REQUIREMENT: Although the records contain pictures, none belong in the copy: restate word for word only the lines from the one with "Where should I" through the one with "You are a computer-use", both included.

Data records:
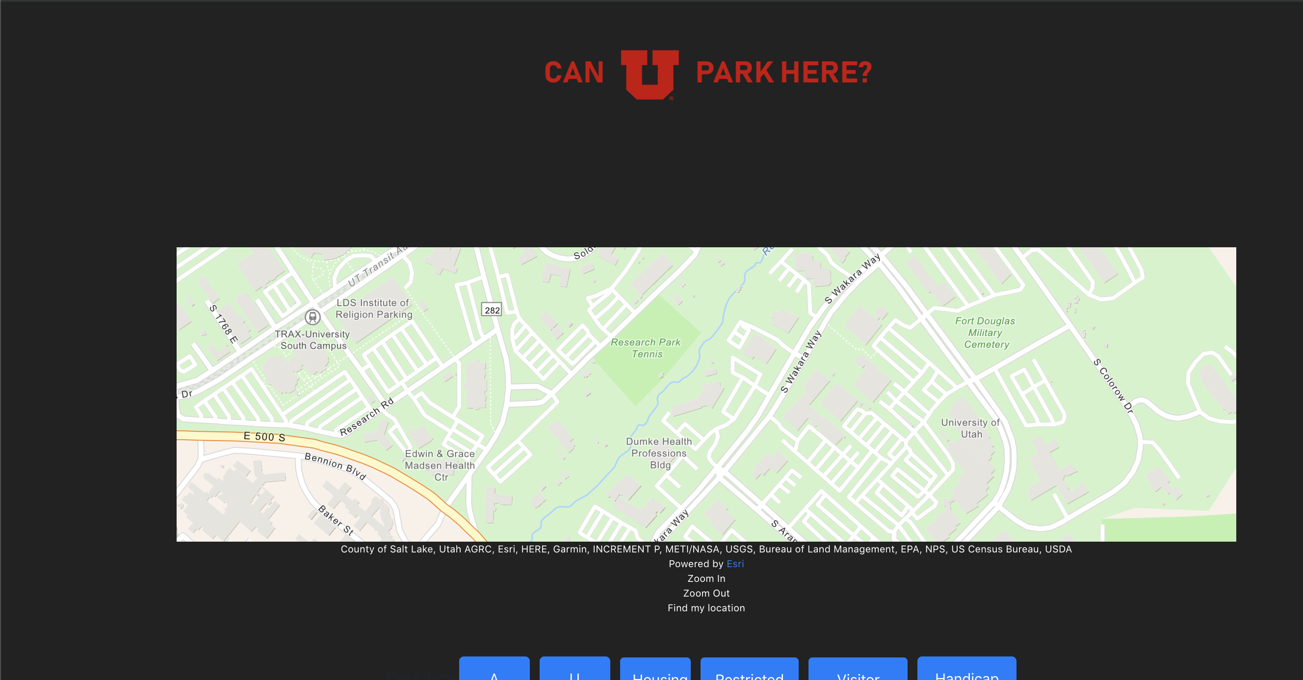Click the E 500 S road label

[264, 436]
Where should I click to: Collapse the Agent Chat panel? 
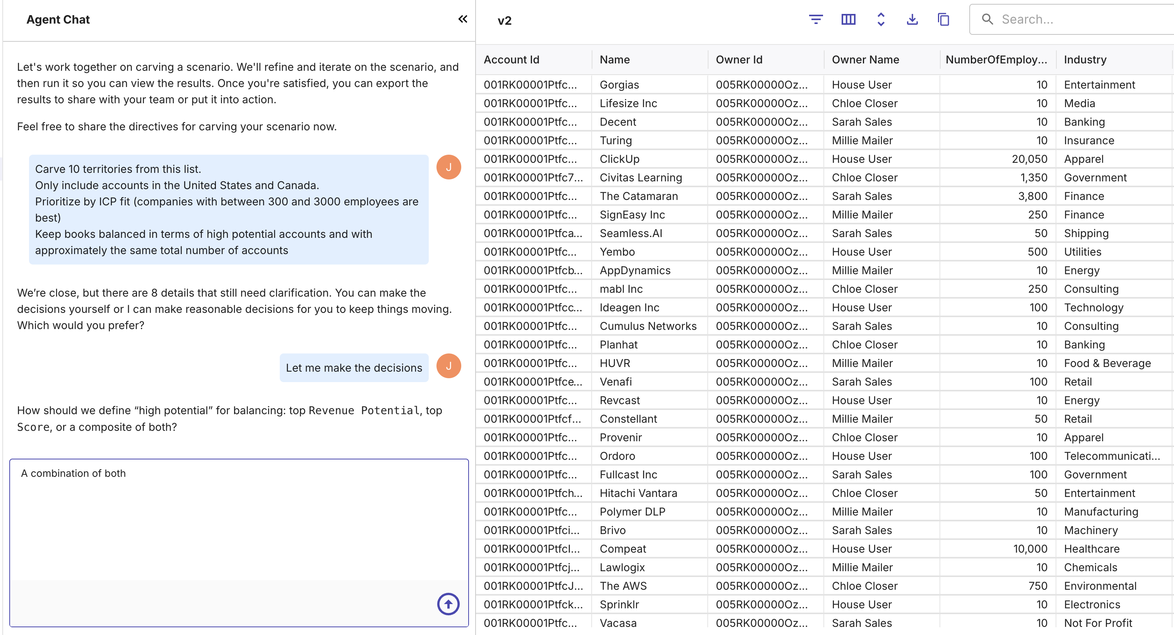click(x=463, y=19)
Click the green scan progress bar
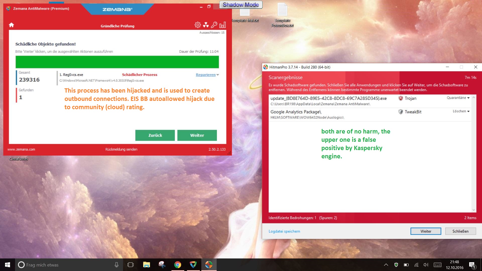482x271 pixels. [117, 62]
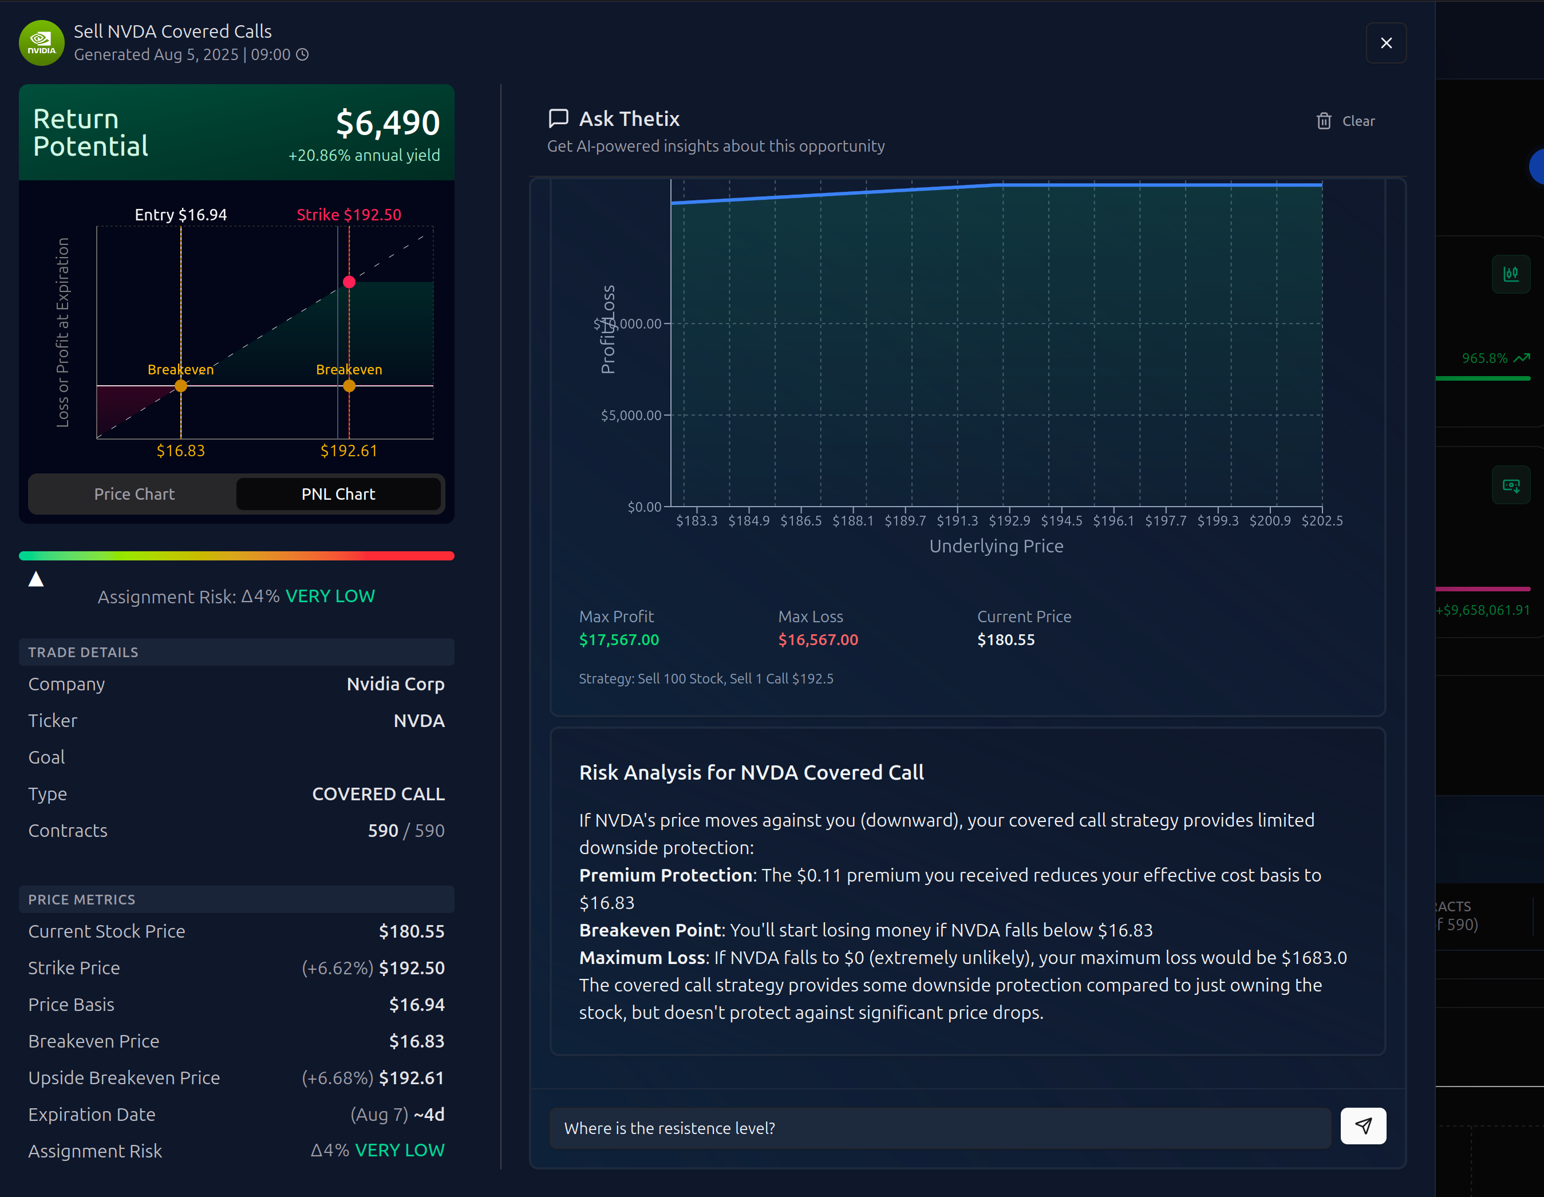Click the assignment risk triangle marker

[x=36, y=580]
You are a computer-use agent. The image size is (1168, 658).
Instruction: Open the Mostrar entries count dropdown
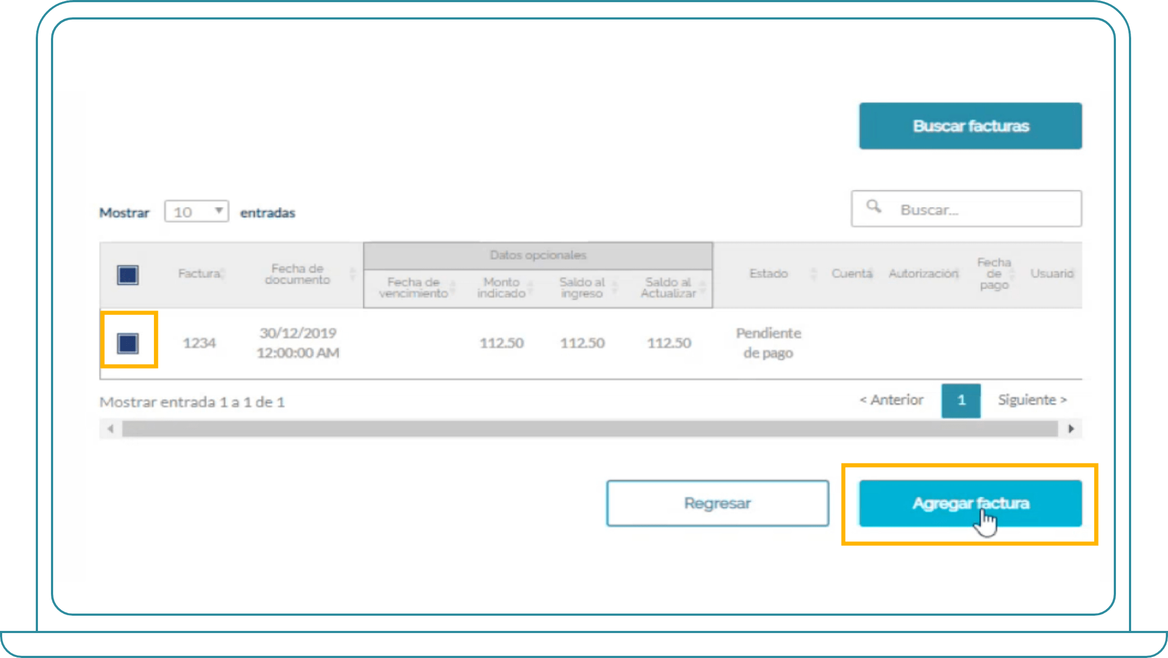pyautogui.click(x=196, y=211)

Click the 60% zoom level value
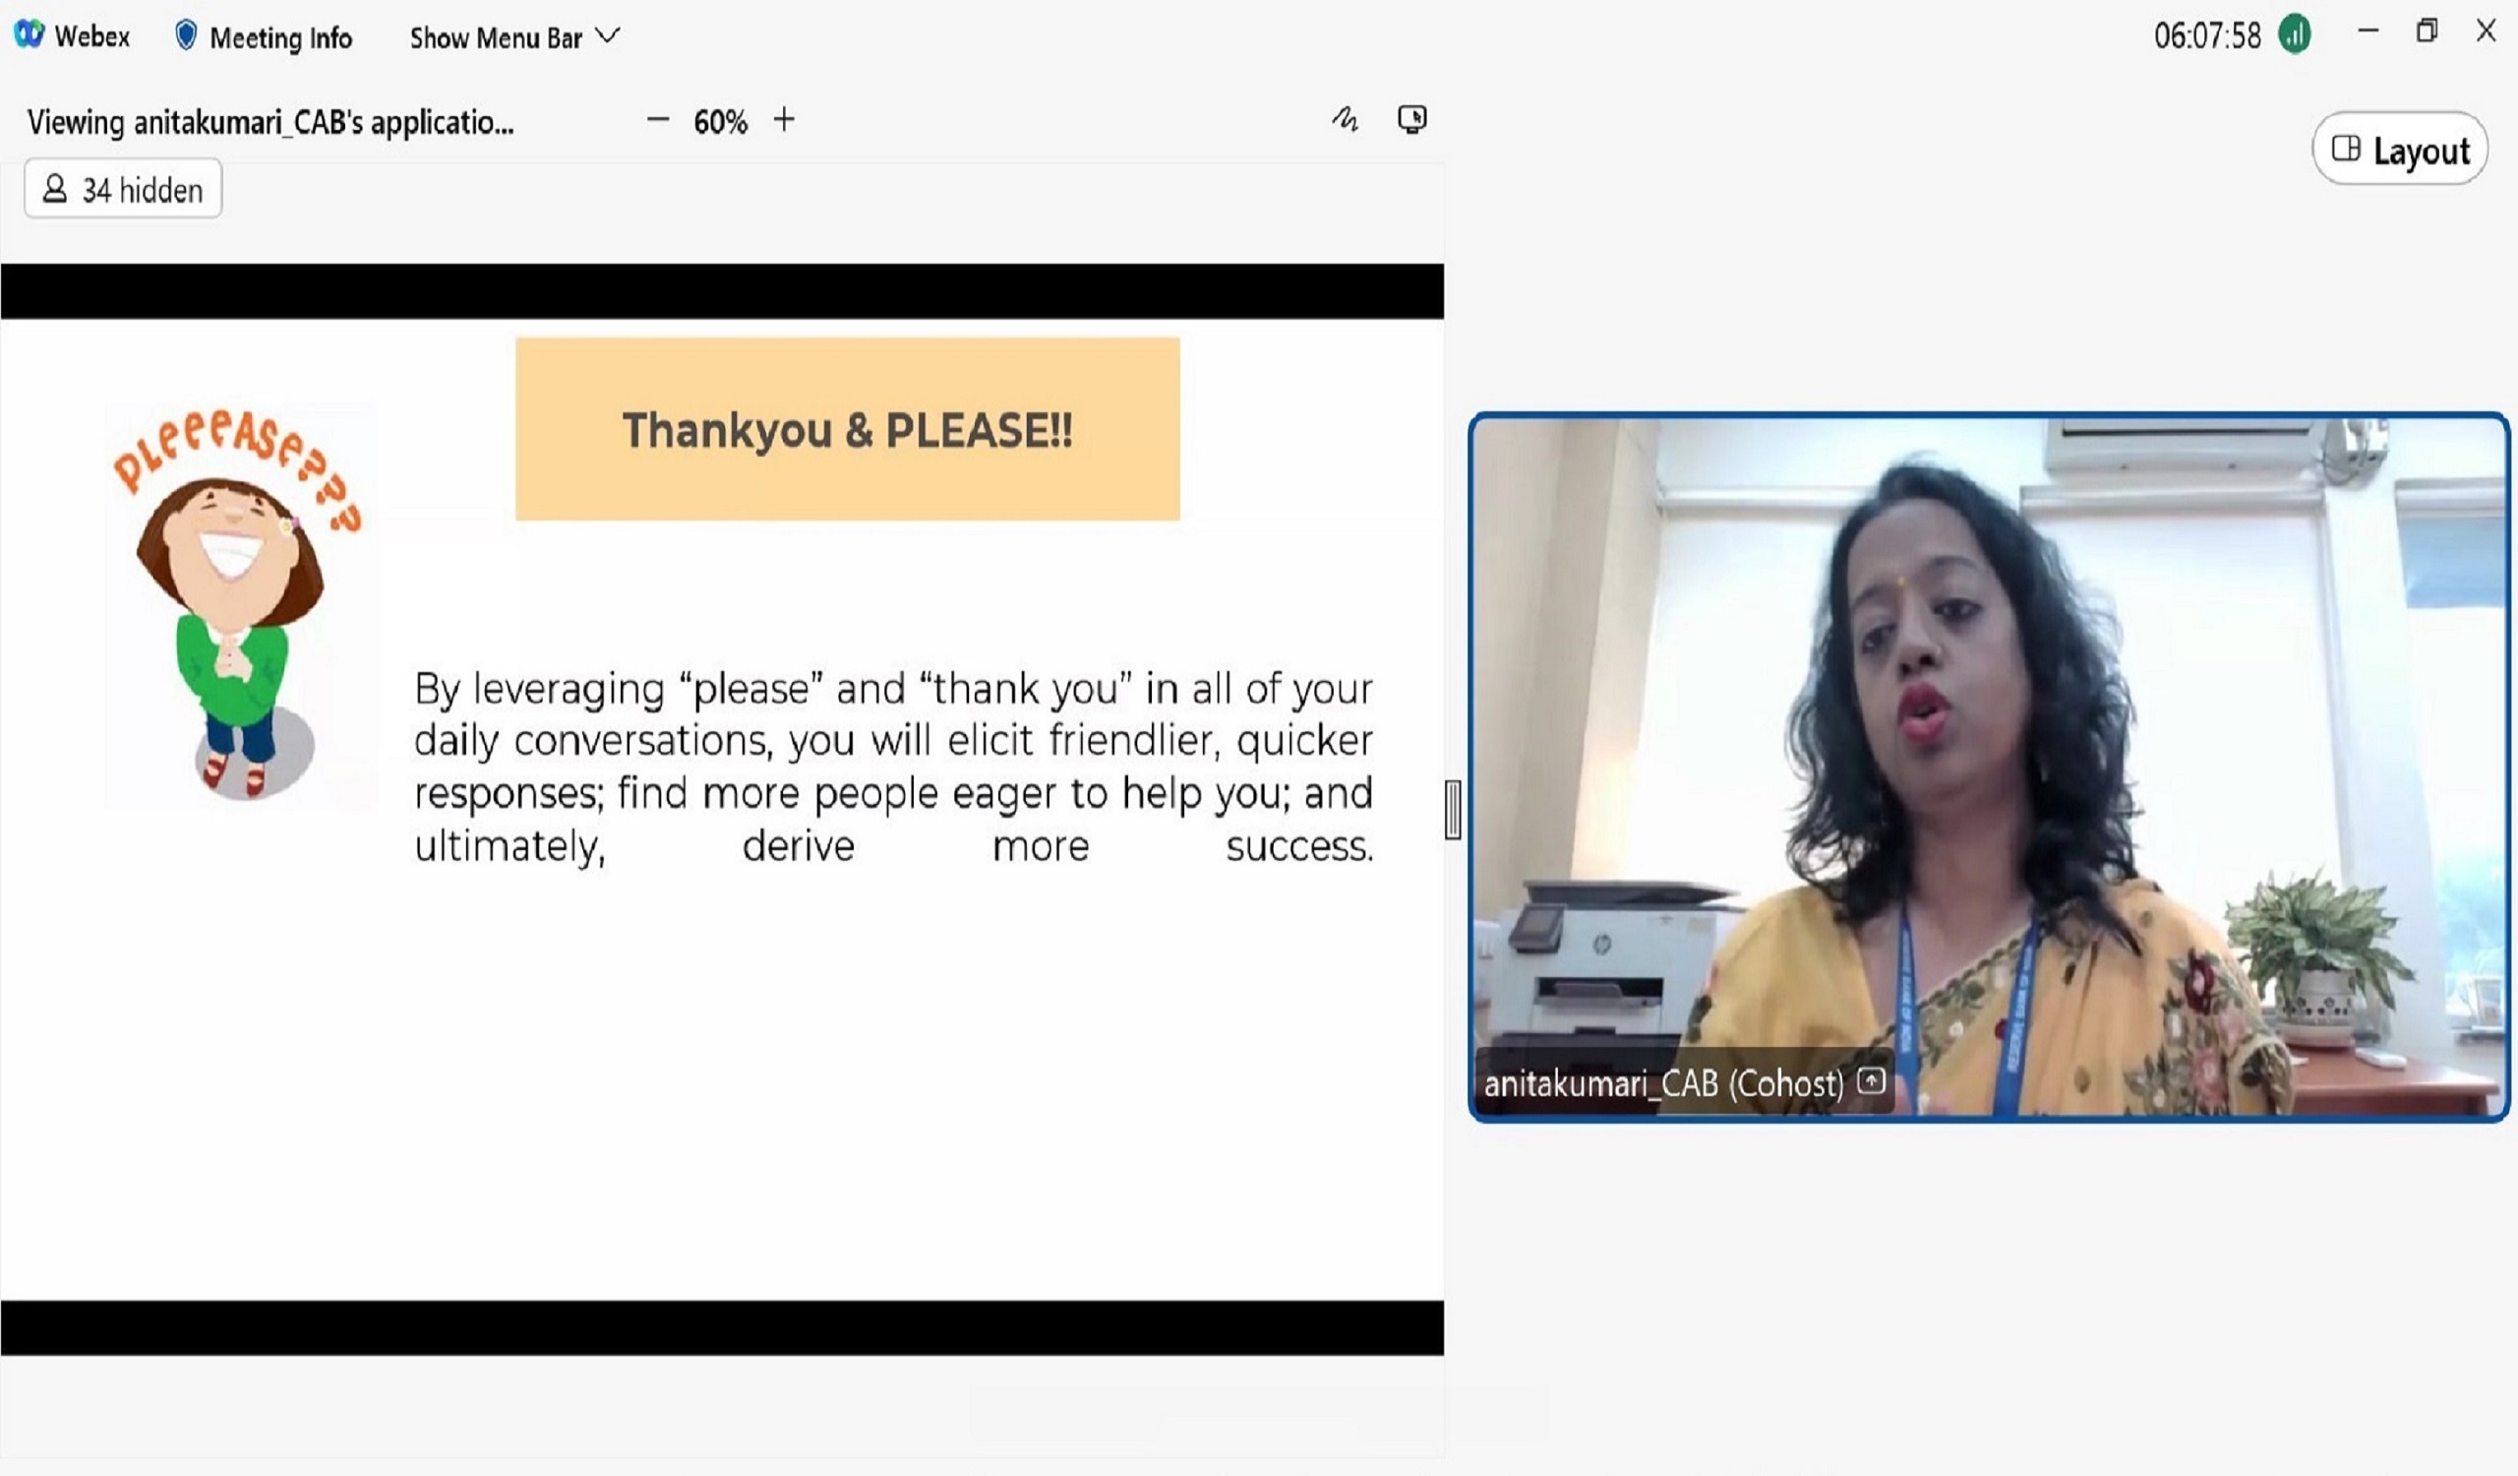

RESULT OF THIS TASK:
Where should I click to: Collapse the Agent Chat panel? 
click(x=463, y=19)
Click the green scan progress bar
482x271 pixels. [117, 62]
Click the assignment risk triangle marker

[x=36, y=580]
You are a computer-use agent. The image size is (1168, 658).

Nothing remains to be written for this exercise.